We’ve all seen it. In any of the exhaustive incarnations of Law & Order, the show begins: a couple is walking down the street playfully arguing about a movie or two co-workers are trading jokes on the job when suddenly (cue the tense violins) a hand is spotted poking out from under a pile of garbage and someone is dead before the opening credits even roll.
It occurs to me that this show can teach us a lot about relationships. Everything seems to be going fairly well when, suddenly, someone is invoking the fifth amendment.
Consider the evidence–in relationships like in Law & Order episodes: some are over before they start, others drag on for too many seasons and some just end in a way that seems completely unfair and utterly unsatisfying–the guilty party isn’t punished, a serial offender is set free, Adam Schiff just shakes his head and offers Jack McCoy a scotch.
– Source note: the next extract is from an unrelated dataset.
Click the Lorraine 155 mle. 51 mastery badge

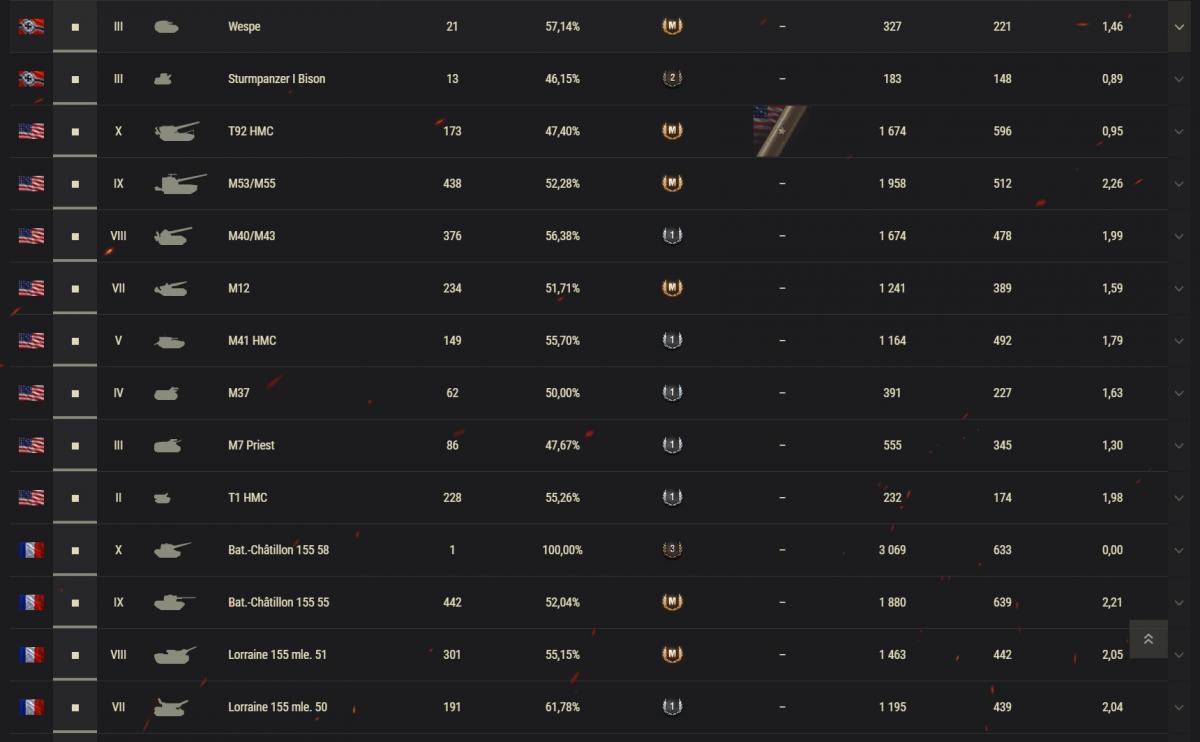coord(672,655)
Like Lady Justice herself, love too is often blind and whether either is properly served often depends on which side of the courtroom you’re sitting on.
Comprehensive review of case studies shows us that relationships can die any number of deaths–some go as the result of natural causes, others kill themselves and then there are more extreme cases where, well, cue Lenny Briscoe, “it’s murder what some people can do to a romance.”
When the M.E.’s office finally does zip up the body bag, you may find yourself in the role of defendant.
“I didn’t do it.”
“Permission to treat the witness as hostile!”
But more often than not, most people just hope to cop a plea before the thing ever gets to trial.
“It’s not you, it’s me. This will be better for both of us.”
What never changes, in love or in Law & Order, is the formula–and that’s probably what keeps people coming back for both. New episodes, reruns: they start, they end and the stuff in the middle, well, that just depends on the players.